= Paul Mayer (activist) =

Paul Mayer (1931–2013) was a German-born American peace activist. Mayer is best remembered as a leading radical pacifist of the 1960s and early 1970s, taking part in acts of civil disobedience in an effort to speed an end to the Vietnam War.

==Biography==
===Early years===

Paul Michael Mayer was born February 24, 1931, in Frankfurt, Germany to Ernst and Bertha Mayer, ethnic Jews of German nationality. His father was a concert violinist who made ends meet working as his salesman, while his mother worked as a nurse.

Following the rise to power of Adolf Hitler and his Nazi party, repression rapidly engulfed Germany's Jewish population.
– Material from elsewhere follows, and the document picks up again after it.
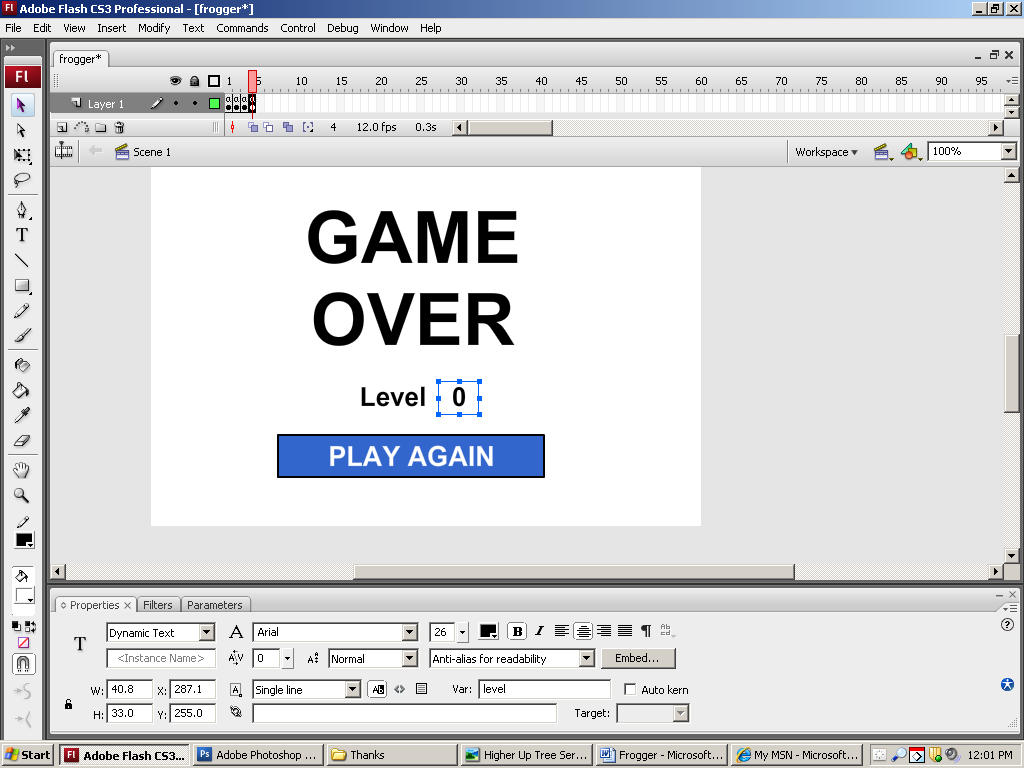Viewport: 1024px width, 768px height.
Task: Toggle bold text formatting
Action: [x=517, y=631]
As Jews Mayer and his younger brother were expelled from school by government edict, contributing to his parents' decision to emigrate to the United States in 1938. He spent a year living in an orphanage before his parents were financially able to obtain an apartment for the family in New York City.
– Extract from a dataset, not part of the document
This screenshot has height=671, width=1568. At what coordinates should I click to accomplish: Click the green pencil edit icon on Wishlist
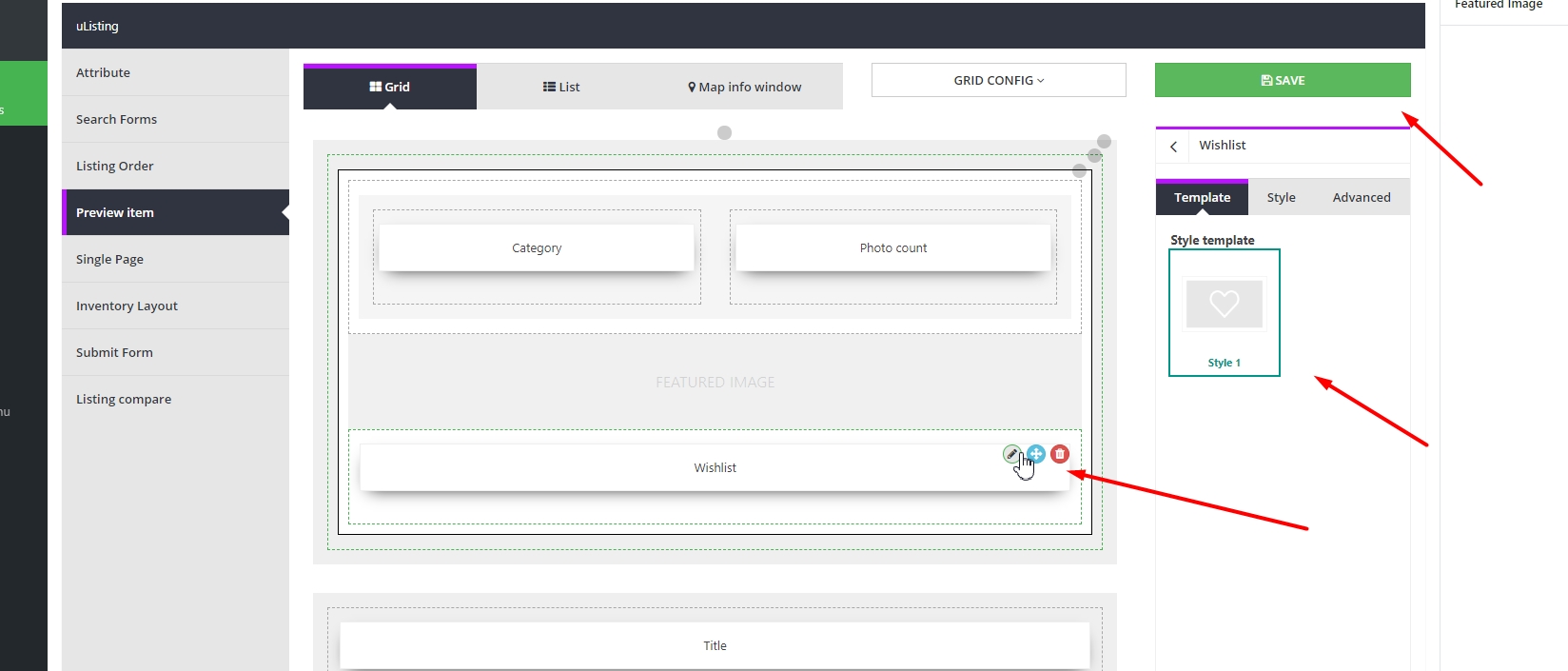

Mayer converted from Judaism to Catholicism in 1947, at the age of 16, drawn to the church, he later recalled, by an "adolescent drive to belong." Aspiring to become a priest, Mayer joined a Benedictine monastery, where he lived for 18 years.

===Political activism===

Mayer was deeply affected by liberation theology in the Catholic church, with its emphasis upon aiding the poor by battling unjust economic, political, and social conditions.

On February 8, 1971, Mayer was indicted as a co-conspirator along with radical priests Philip Berrigan, Daniel Berrigan, and 10 others in an alleged plot to bomb the U.S. Capitol and kidnap Henry Kissinger, a top policy advisor to President Richard M. Nixon. Mayer acted as the head of the defense committee to support the defendants, who were known in the popular press of the day as the Harrisburg Seven. The defendants charged that the alleged plot was a fabrication constructed by the Federal Bureau of Investigation.
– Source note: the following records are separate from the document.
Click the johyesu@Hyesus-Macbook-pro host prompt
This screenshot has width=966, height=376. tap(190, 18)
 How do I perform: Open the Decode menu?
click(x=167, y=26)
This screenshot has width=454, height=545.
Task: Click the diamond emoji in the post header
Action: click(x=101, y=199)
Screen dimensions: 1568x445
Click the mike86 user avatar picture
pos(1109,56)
Shortly after the time of the indictment, Mayer sought to connect the Harrisburg Seven case with Nixon administration efforts to intimidate domestic opponents of the war. In a February 1971 interview with the Los Angeles Free Press Mayer said:

"People always ask what the meaning of the indictment is. I see it as a further attempt to stifle dissent. It also shows that the government is now ready to move from mere 'extreme' groups such as the Panthers and Weatherpeople to more moderate and nonviolent peace people. Dissent is no longer to be tolerated in any form, especially by people who by their involvement are determined to keep this war on the front, rather than the back pages of the newspaper.

"That's what the Administration is trying to do, to deceive the people into thinking the war is being wound down, whereas in reality it is being increasingly wound up....

"I think the indictments are an attempt to scare people off, or to frighten us off, and from there to scare off people in general. People are a lot more nervous these days. There's no question about that."

The trial of the 13 ended in a hung jury in 1972 and charges against Mayer were dismissed.

===Later years===

During his last years Mayer became involved with the Occupy Wall Street movement, expressing an affinity for its radical political ideology and anti-poverty efforts.

===Death and legacy===

Mayer died November 22, 2013, at his home in East Orange, New Jersey. He was 82 years old at the time of his death.